START Supplied records

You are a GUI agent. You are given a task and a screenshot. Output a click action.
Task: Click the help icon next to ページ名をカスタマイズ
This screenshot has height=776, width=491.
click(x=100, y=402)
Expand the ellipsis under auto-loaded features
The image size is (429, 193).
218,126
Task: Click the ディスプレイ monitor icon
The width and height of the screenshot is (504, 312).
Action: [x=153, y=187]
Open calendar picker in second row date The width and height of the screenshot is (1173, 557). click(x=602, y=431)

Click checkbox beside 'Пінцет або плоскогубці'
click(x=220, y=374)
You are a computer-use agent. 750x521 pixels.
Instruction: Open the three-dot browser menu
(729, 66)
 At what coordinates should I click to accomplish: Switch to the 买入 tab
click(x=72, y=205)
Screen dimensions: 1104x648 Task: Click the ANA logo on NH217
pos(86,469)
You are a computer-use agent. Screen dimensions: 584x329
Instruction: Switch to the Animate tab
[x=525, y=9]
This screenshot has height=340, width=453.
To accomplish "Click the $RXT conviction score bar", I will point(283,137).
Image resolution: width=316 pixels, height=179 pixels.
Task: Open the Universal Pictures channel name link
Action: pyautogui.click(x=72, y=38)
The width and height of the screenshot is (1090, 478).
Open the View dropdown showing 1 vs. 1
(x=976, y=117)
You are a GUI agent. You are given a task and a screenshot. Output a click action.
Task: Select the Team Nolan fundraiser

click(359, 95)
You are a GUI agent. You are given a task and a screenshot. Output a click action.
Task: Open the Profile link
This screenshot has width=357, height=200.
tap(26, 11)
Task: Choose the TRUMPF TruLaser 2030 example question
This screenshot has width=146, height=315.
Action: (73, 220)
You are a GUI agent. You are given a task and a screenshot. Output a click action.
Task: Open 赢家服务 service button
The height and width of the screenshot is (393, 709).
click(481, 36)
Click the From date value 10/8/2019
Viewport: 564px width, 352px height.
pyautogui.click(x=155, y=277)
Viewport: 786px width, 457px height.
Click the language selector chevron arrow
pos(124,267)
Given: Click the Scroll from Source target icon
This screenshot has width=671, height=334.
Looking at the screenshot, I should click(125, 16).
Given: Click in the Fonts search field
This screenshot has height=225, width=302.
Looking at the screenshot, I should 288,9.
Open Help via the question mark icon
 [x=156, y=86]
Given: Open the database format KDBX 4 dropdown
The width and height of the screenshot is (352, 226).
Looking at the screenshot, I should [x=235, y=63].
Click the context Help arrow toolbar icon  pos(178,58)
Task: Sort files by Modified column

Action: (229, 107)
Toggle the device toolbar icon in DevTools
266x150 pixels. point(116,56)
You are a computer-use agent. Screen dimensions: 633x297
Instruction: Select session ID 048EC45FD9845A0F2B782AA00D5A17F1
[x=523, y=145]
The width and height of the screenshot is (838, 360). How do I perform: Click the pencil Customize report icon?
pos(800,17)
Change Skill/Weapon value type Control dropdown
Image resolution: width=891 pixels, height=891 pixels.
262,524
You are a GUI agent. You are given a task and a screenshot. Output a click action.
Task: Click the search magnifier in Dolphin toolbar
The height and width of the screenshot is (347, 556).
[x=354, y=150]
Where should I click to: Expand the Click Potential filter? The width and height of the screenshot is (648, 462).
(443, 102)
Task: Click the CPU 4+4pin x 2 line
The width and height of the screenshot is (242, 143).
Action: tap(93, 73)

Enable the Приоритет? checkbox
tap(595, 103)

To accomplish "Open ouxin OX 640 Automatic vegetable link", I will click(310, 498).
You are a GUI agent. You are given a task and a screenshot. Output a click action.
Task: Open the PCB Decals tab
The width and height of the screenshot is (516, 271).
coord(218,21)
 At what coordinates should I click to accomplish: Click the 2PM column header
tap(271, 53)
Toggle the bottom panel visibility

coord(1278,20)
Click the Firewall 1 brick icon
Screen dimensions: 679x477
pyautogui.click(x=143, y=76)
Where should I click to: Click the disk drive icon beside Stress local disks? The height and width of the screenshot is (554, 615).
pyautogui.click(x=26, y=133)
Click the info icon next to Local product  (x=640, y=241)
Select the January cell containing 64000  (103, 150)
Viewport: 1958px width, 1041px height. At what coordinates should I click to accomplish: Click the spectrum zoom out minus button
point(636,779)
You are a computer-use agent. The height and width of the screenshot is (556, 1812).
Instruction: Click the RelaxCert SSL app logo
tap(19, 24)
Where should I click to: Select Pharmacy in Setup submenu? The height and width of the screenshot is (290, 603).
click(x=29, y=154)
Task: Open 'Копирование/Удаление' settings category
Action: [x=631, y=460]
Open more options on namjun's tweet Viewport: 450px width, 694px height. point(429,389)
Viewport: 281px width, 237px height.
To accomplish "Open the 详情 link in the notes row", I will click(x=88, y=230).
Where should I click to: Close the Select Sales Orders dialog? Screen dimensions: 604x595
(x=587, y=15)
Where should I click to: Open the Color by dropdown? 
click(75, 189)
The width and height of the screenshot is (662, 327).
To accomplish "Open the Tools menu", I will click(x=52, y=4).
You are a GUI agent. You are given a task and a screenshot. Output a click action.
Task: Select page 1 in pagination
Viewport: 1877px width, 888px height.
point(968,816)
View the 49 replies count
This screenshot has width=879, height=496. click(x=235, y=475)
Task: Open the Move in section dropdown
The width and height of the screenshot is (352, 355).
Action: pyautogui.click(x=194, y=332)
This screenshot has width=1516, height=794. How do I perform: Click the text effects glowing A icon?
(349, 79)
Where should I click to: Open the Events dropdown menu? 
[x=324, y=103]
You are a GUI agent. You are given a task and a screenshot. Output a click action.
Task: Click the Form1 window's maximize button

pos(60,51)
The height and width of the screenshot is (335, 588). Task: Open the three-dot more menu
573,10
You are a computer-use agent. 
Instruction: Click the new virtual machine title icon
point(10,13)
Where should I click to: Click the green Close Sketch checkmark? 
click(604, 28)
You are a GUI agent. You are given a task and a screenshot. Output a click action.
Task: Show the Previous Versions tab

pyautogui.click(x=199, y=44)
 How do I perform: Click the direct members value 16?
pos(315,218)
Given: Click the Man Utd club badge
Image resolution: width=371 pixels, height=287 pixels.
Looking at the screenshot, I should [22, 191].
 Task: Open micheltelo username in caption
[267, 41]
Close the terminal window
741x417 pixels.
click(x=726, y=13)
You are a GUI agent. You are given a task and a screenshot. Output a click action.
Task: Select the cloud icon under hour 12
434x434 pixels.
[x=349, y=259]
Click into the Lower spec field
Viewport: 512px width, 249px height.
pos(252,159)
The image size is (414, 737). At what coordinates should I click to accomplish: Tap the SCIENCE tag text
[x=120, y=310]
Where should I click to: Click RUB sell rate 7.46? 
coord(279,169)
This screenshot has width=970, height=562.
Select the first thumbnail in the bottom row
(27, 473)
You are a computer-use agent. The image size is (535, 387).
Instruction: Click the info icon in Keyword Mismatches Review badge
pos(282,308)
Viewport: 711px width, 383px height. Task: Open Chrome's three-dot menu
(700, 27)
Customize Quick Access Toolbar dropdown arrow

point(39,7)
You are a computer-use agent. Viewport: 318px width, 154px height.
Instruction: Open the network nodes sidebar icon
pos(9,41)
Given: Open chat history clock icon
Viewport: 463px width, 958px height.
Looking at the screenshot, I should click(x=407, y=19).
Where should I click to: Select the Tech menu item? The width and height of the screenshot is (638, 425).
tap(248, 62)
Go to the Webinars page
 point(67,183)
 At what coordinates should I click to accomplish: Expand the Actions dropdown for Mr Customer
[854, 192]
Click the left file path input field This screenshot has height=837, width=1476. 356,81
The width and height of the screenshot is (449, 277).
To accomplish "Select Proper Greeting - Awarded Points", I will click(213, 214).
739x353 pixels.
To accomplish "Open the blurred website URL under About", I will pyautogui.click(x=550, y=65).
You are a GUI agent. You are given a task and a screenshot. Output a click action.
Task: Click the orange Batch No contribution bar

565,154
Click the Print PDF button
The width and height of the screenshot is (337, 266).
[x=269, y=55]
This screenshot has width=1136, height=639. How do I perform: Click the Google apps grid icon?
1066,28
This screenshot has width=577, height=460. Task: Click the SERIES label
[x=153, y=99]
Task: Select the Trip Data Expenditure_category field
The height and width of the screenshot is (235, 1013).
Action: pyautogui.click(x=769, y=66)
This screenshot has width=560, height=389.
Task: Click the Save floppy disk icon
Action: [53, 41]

END Supplied records

**What this task involves:** Search the listing for the word "field", and copy every line in which it is found.

**Solution for this exercise:**
Given: Click in the Fonts search field
Click into the Lower spec field
Click the left file path input field This screenshot has height=837, width=1476. 356,81
Task: Select the Trip Data Expenditure_category field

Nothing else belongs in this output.